The problem – Replace "navigation bar" with "menu bar" in the lines from the start of the listing through the line containing "click(x=386, y=90)", and reproduce those lines with nothing else changed and the pictures left out.

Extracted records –
──────────────────────────────
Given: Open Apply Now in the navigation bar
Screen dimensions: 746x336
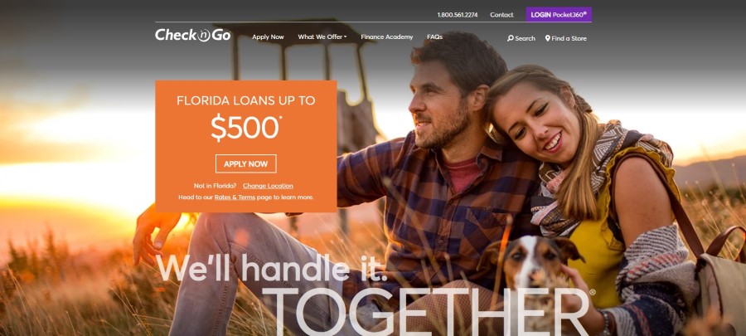Looking at the screenshot, I should [268, 37].
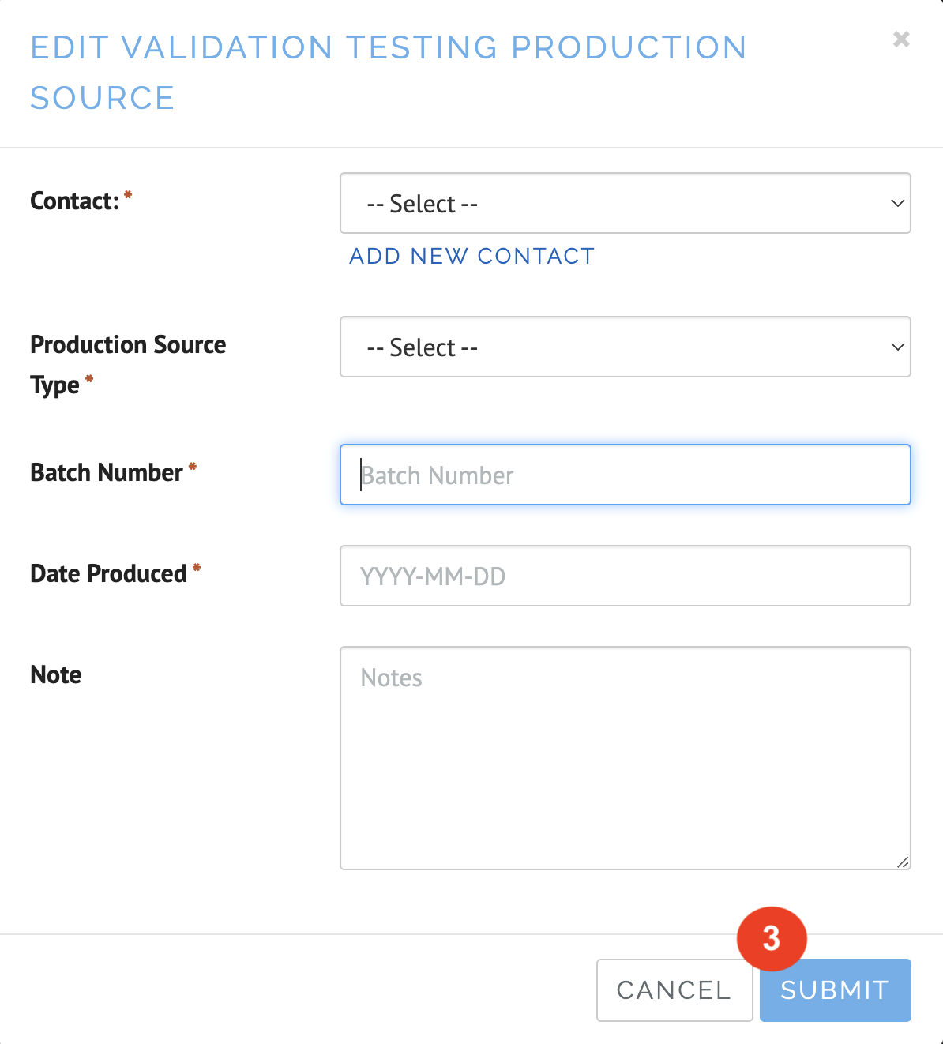
Task: Click the Batch Number label
Action: [x=107, y=473]
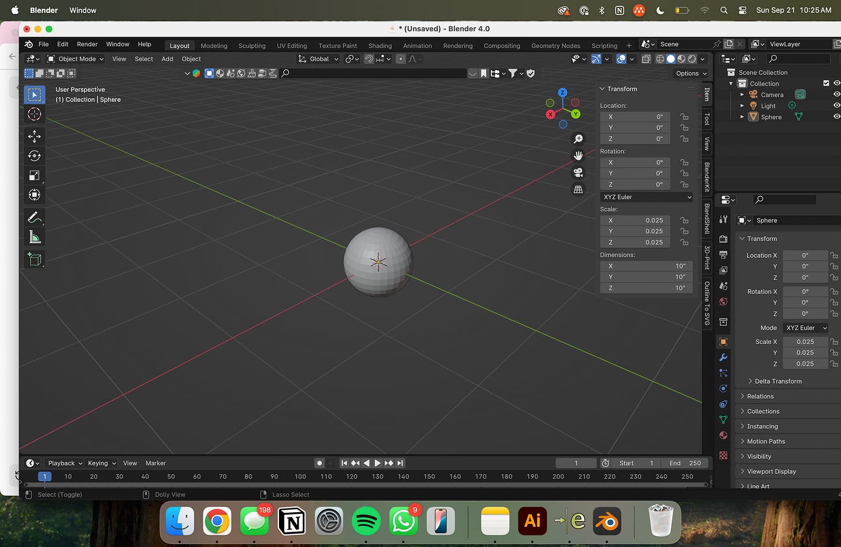Open the XYZ Euler rotation mode dropdown
The width and height of the screenshot is (841, 547).
pyautogui.click(x=646, y=197)
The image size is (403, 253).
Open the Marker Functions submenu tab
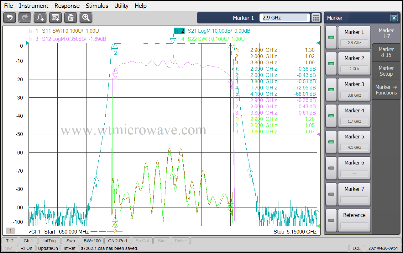click(x=386, y=90)
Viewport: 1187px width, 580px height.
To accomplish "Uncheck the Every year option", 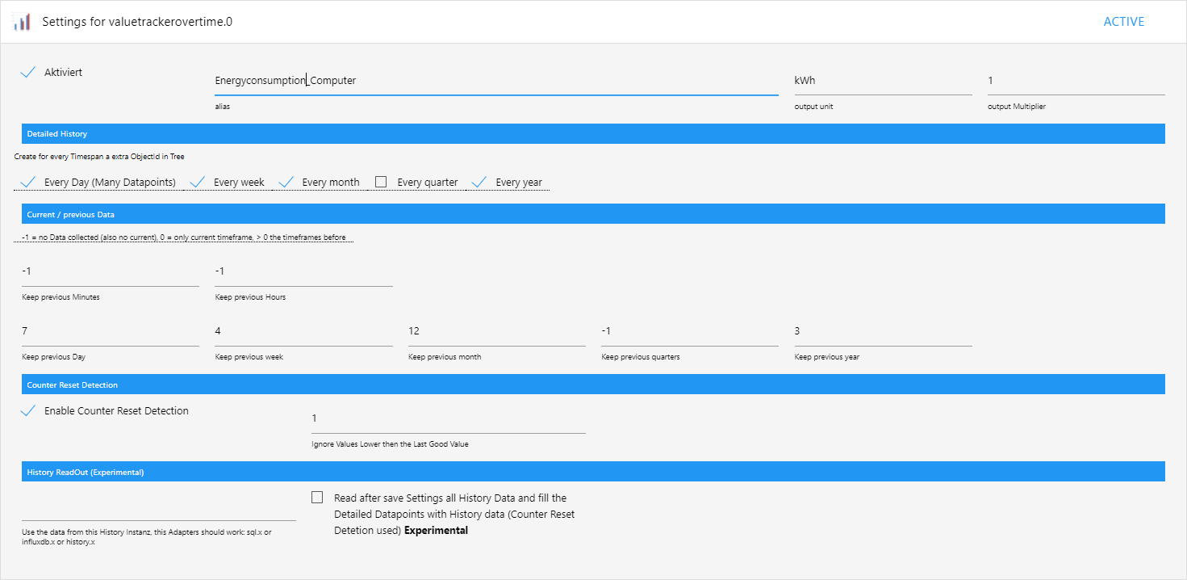I will [x=480, y=182].

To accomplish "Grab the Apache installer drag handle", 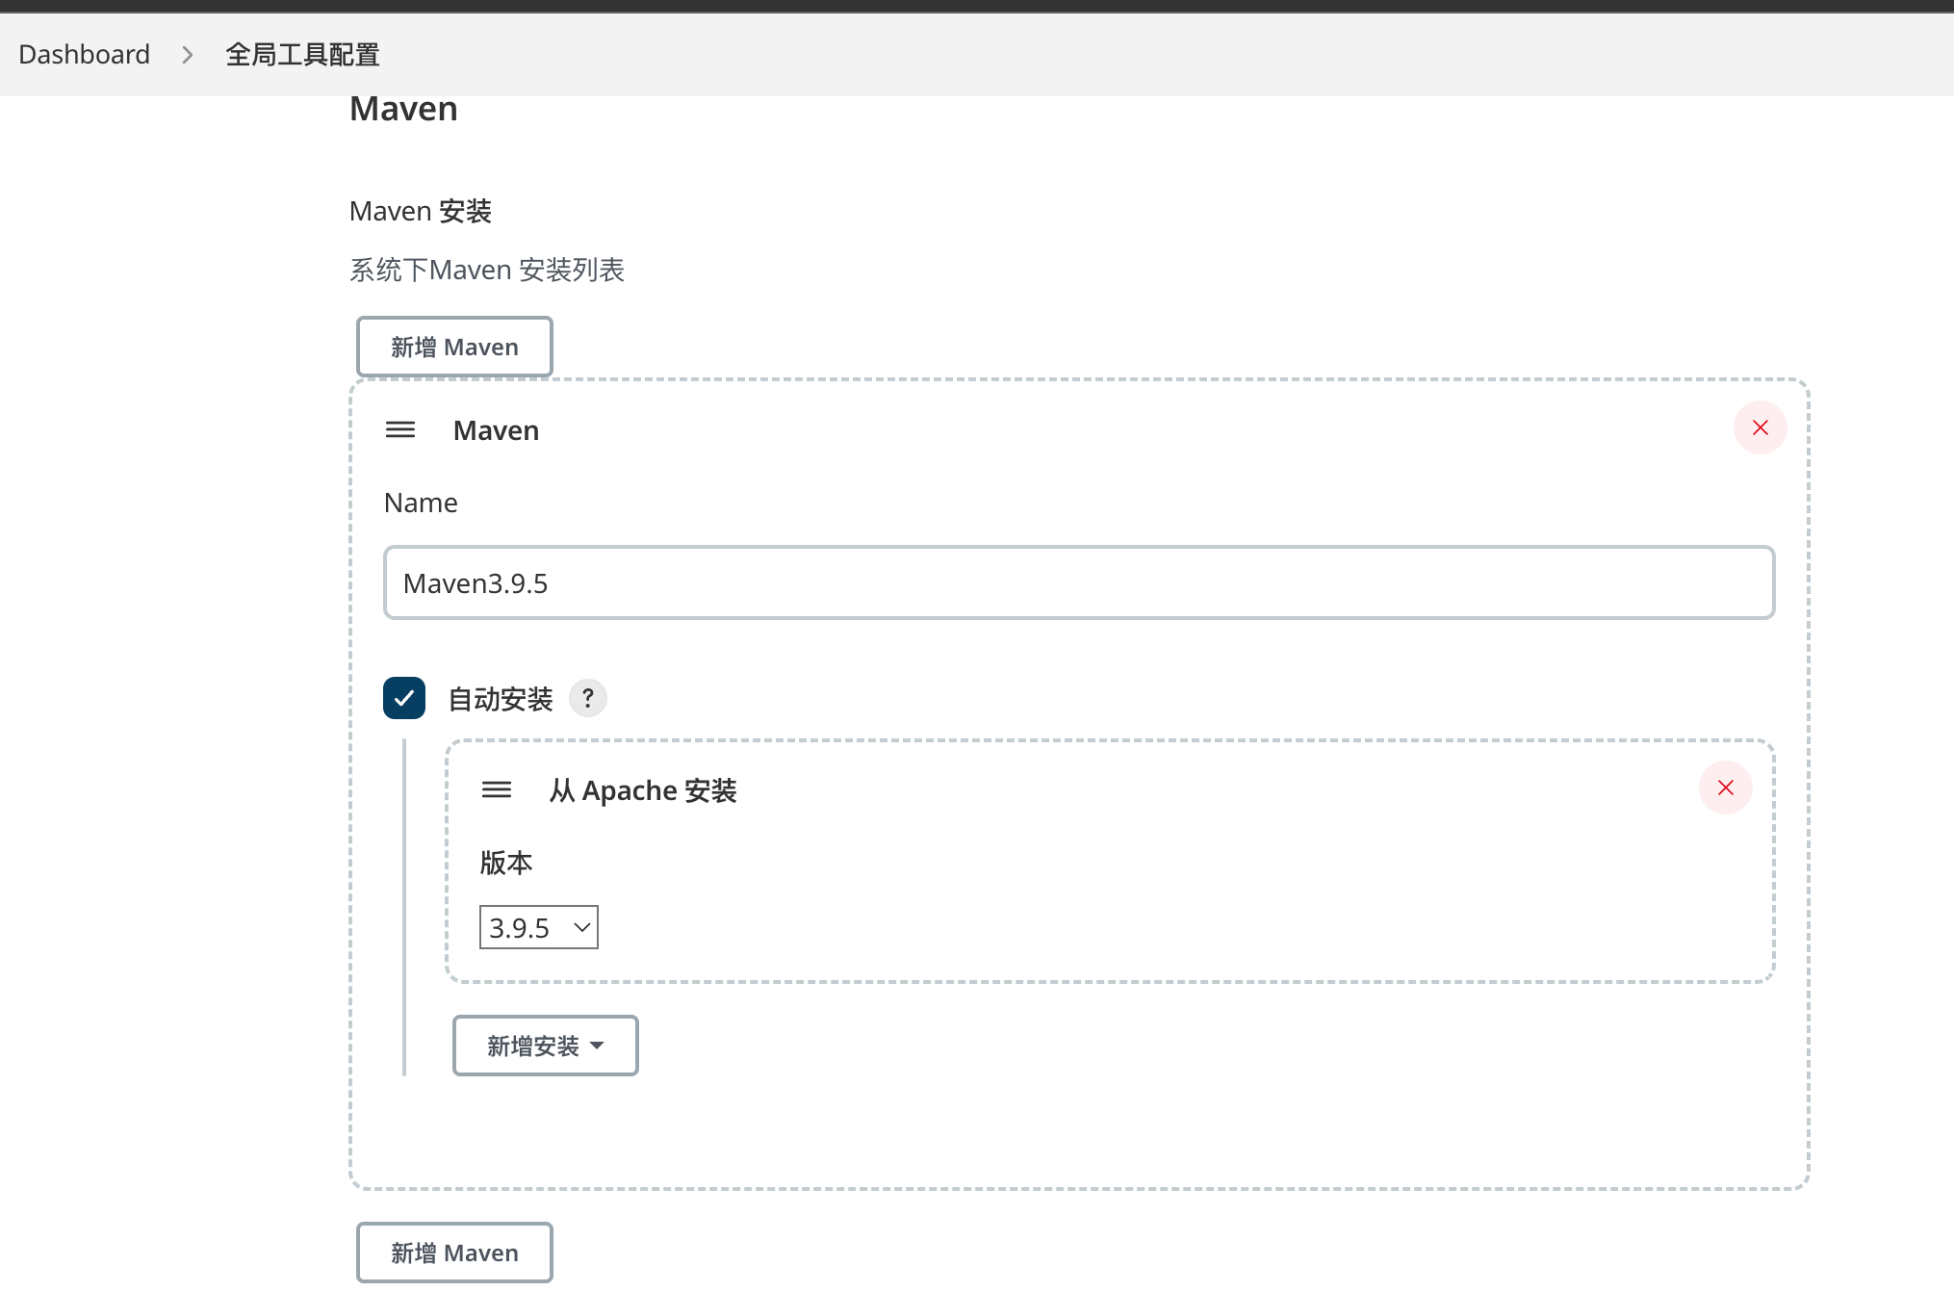I will click(x=497, y=789).
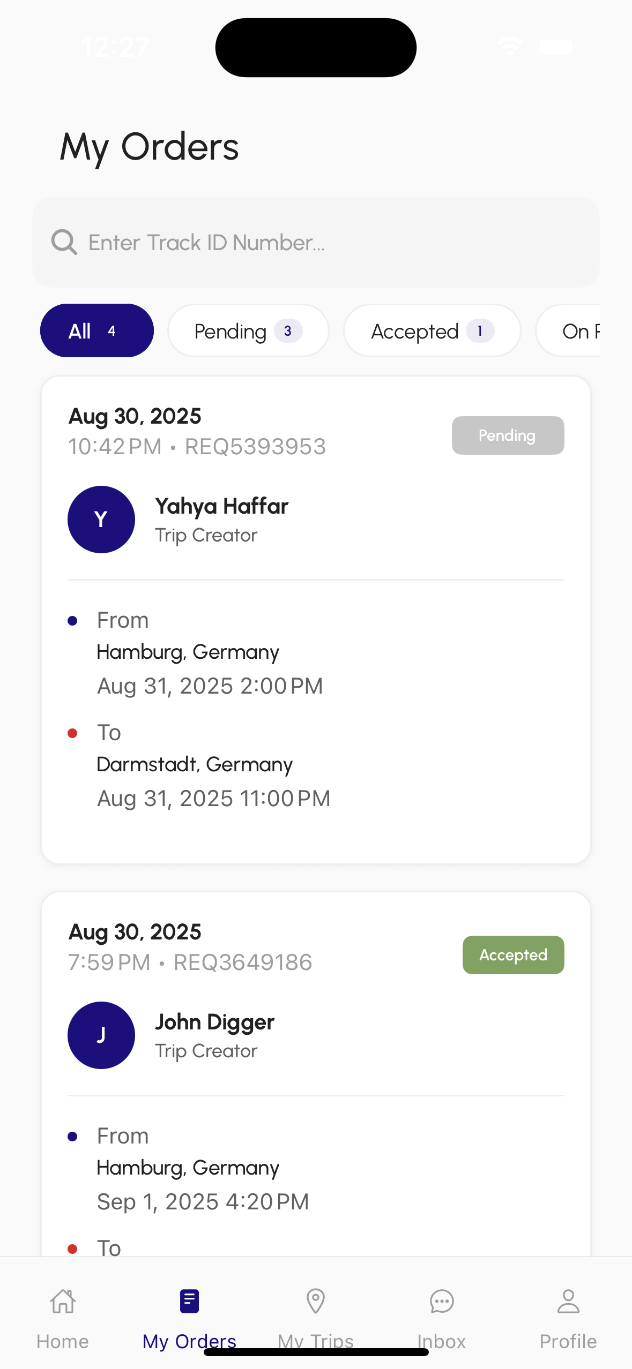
──────────────────────────────
Exercise response –
Given: Open Apply Now in the menu bar
Screen dimensions: 746x336
Looking at the screenshot, I should [268, 37].
Task: Click the Batch Number label
Action: [x=107, y=473]
Open the XYZ Euler rotation mode dropdown
The width and height of the screenshot is (841, 547).
pyautogui.click(x=646, y=197)
The image size is (403, 253).
Open the Marker Functions submenu tab
click(x=386, y=90)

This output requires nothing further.